La troisième priorité consiste à l’accélération des réformes, en particulier celles visant à améliorer la gouvernance des entreprises publiques qui sont devenues une charge pour le budget de l’Etat, au lieu d’être une source de financement. En somme, l’ensemble de ces priorités imposent la protection des catégories moyennes et vulnérables, affaiblies par la hausse des prix, la réduction de l’inflation, et veiller à la répartition équitable des richesses produites. Aux dires de Pr Gouia, «il est primordial aussi de renforcer l’équilibre du développement régional, assurer l’autosuffisance alimentaire, notamment dans les filières stratégiques comme la céréaliculture, accélérer la réalisation des réformes structurelles dans des secteurs aussi variés que l’agriculture, l’industrie, l’énergie, le transport, les services…, même si la balance commerciale a été tout le temps déficitaire en Tunisie, la réduction de ce déficit devient impérative et urgente dans le contexte actuel d’une Tunisie fortement endettée et largement dépendante des importations de biens de consommation et d’énergie».

Utilisation optimale des ressources

Le budget de l’Etat de l’année 2025 devrait garantir une utilisation optimale des ressources et deniers publics grâce à un cadre de gestion plus efficace, plus responsable, pour atteindre les objectifs escomptés. L’équilibre entre les recettes et les dépenses doit jouer le rôle de stabilisateur automatique du cycle économique. Une amélioration des recettes, parallèlement à une meilleure gestion des dépenses publiques, doit se baser sur une amélioration de la croissance économique, sur les profits provenant des entreprises publiques, des recettes touristiques et des transferts des fonds des Tunisiens résidents à l’étranger. Seul, ce moyen réduira la dépendance financière du pays à l’égard de l’extérieur.
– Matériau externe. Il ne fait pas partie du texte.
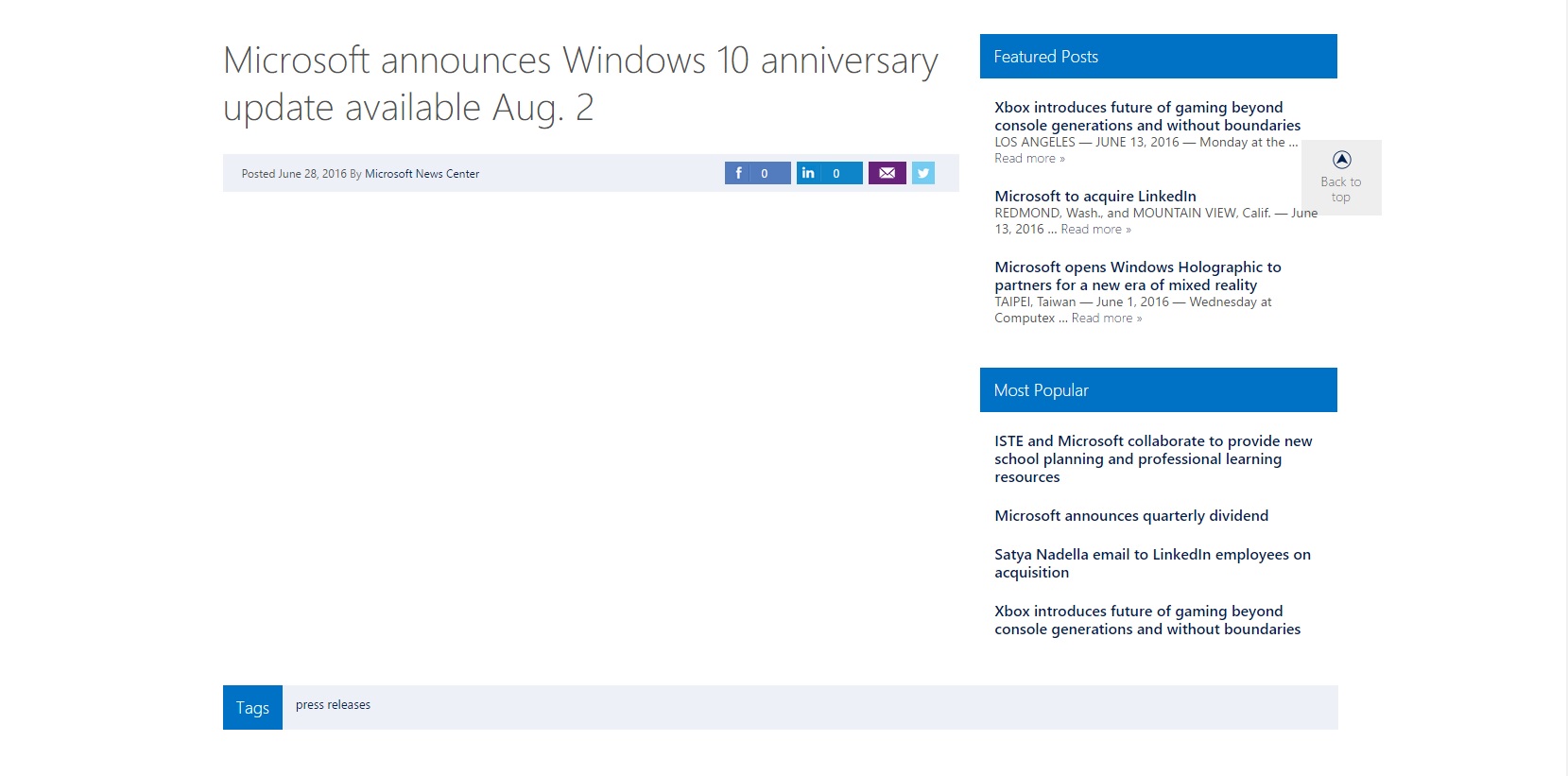Open Microsoft announces quarterly dividend article
The image size is (1568, 776).
coord(1131,515)
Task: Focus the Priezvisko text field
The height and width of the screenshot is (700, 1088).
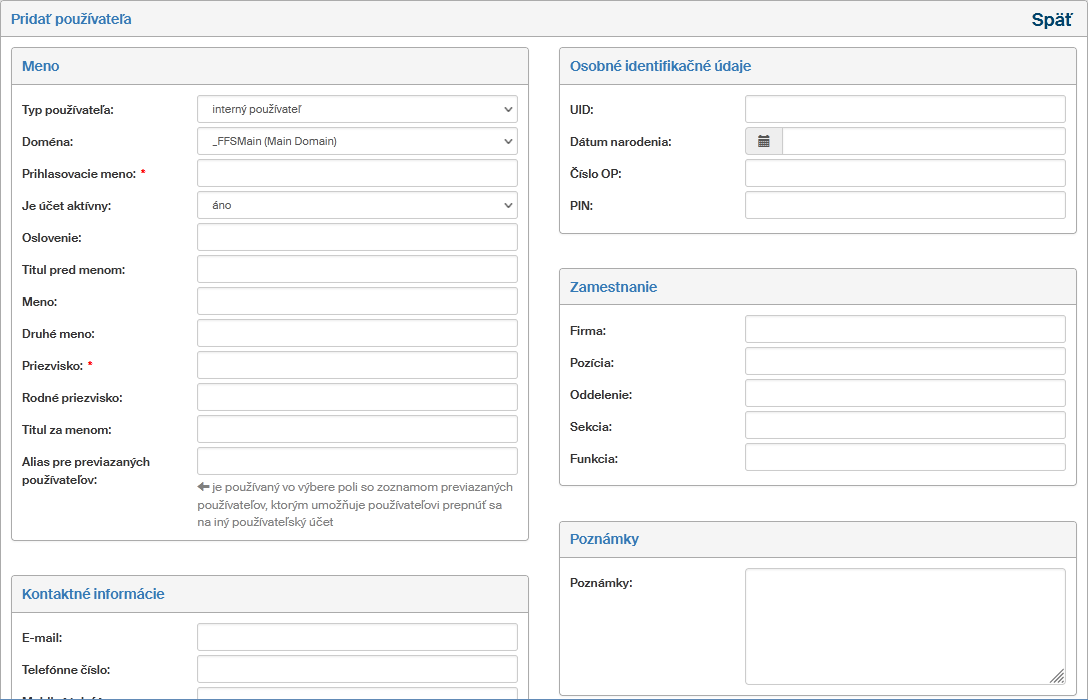Action: tap(357, 365)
Compte tenu, premièrement de l’histoire de la Tunisie, (pays ayant une grande dépendance économique à l’égard du colonisateur) et secondairement de l’intégration du pays dans la mondialisation croissante (tissu industriel et de services très ancrés à l’extérieur), certes, de multiples phénomènes que connaîtra le monde extérieur au cours de la prochaine année vont impacter la conception du budget des finances pour 2025. En premier lieu, les pressions inflationnistes qui touchent la plupart des économies mondiales ne sont pas sans conséquences pour la Tunisie (3,5 % en 2024, puis 2,9 % en 2025, selon la BM), ce qui impose à la loi de finances de faire preuve de flexibilité et d’efficacité pour préserver la stabilité sociale et la relance économique.

Le PLF 2025 doit tenir compte des risques baissiers prédominants, notamment la montée des tensions géopolitiques, la montée accrue des échanges commerciaux et des taux d’intérêt plus élevés, auxquels s’ajoute la menace de catastrophes climatiques. Face à la détérioration tenace du pouvoir d’achat des ménages en Tunisie durant les dernières années, plusieurs mesures doivent être prises par la loi 2025 pour protéger les ménages vulnérables et maintenir une stabilité sociale.